Logical Equivalence for $p \lor q$ I have to prove that
$$p \vee q \equiv (p\wedge q) \vee (\neg p\wedge q) \vee (p\wedge \neg q)$$
Based on the truth table, they are equivalent, but I couldn't figure out how to use logic statements to prove they are equivalent. I have tried many ways but they all go weird.

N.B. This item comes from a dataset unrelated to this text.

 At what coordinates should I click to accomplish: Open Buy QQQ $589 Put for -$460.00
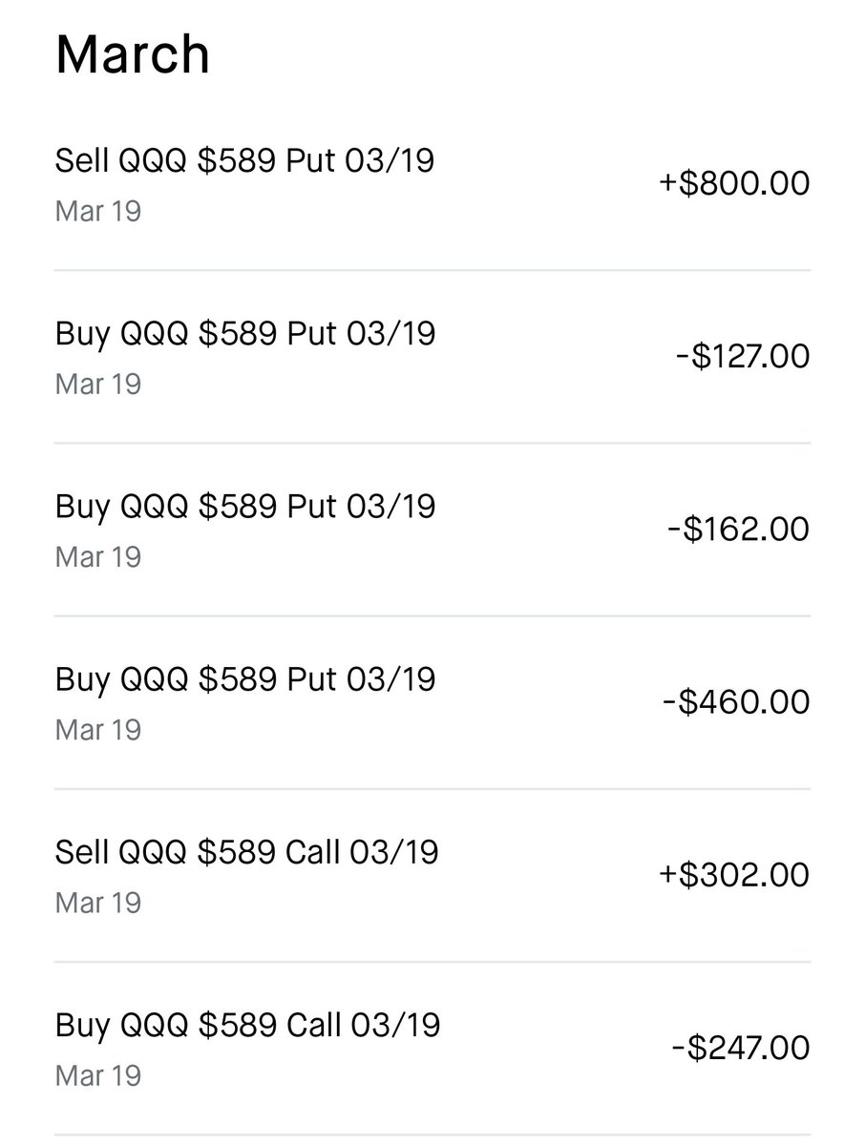pyautogui.click(x=433, y=702)
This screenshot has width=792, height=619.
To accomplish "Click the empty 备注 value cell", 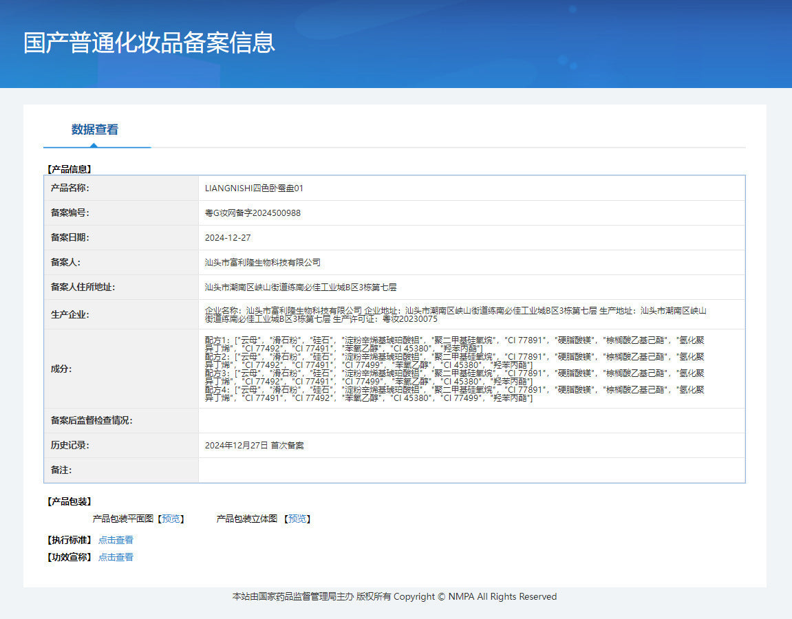I will tap(471, 470).
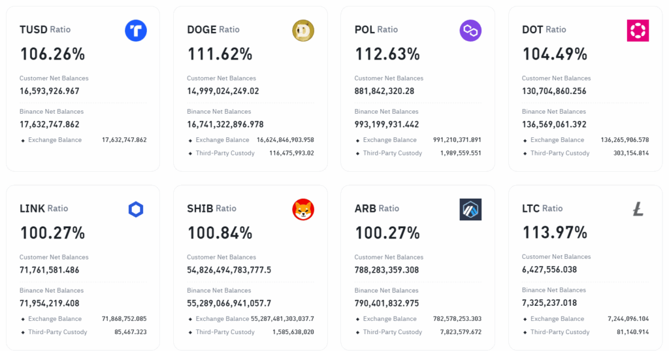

$(p\wedge q) \vee (\neg p\wedge q) \vee (p\wedge \neg q)$
$\equiv (p\wedge q) \vee ((\neg p\wedge q)\vee p) \wedge ((\neg p\wedge q)\vee \neg q)$
$\equiv (p\wedge q) \vee ((T \wedge (q\vee p)) \wedge (T\wedge \neg(p \wedge q))$
$\equiv (p\wedge q) \vee (q\vee p) \wedge \neg(p \wedge q)$
I couldn't figure out what I'm supposed to from this point. Did I do anything wrong?
Thanks
 A: Using the basic logical equivalences listed here, you can easily prove that $p \lor q$ is equivalent to $(p∧q)∨(¬p∧q)∨(p∧¬q)$.
\begin{align}
& \quad \ (p∧q)∨(¬p∧q)∨(p∧¬q) \\
\text{(commutativity)}\quad &\equiv (p \land q) \lor (p \land\lnot q) \lor (\lnot p \land q)  \\
\text{(distributivity of $\land$ over $\lor$)} \quad & \equiv (p \land (q \lor \lnot q)) \lor (\lnot p \land q) \\
\text{(negation law)} \quad &\equiv (p \land \top) \lor (\lnot p \land q) \\
\text{(identity law)} \quad &\equiv p \lor (\lnot p \land q) \\
\text{(distributivity of $\lor$ over $\land$)}\quad &\equiv (p \lor \lnot p) \land (p \lor q) \\
\text{(negation law)}\quad &\equiv \top \land (p \lor q) \\
\text{(identity law)}\quad &\equiv p \lor q
\end{align}
where $\top$ stands for a tautology, i.e. a formula that is always true.
In the first two lines, the use of the associativity law is left implicit.
A: To prove $p \vee q \equiv (p\wedge q) \vee (\neg p\wedge q) \vee (p\wedge \neg q)$, let's start from RHS as follows.
$(p\wedge q) \vee (\neg p\wedge q) \vee (p\wedge \neg q)$
$\equiv q \wedge (p\vee \neg p) \vee (p\wedge \neg q)$
$\equiv (q \wedge \text{T}) \vee (p\wedge \neg q)$
$\equiv q \vee (p\wedge \neg q)$
$\equiv (q \vee p)\wedge(q\vee \neg q)$
$\equiv (q \vee p)\wedge \text{T}$
$\equiv (q \vee p)$
Q.E.D.
A: For better readability I use $+$ for "or", $\cdot$ for "and" and $()'$ for negation.
So, you have
\begin{eqnarray*} pq + p'q+pq'
& = & (p+p')q+pq' \\
& = & q + pq' \\
& \stackrel{DeMorgan}{=} & (q'(p'+q))' \\
& \stackrel{qq' = F}{=} & (q'p')' \\
& = & p+q
\end{eqnarray*}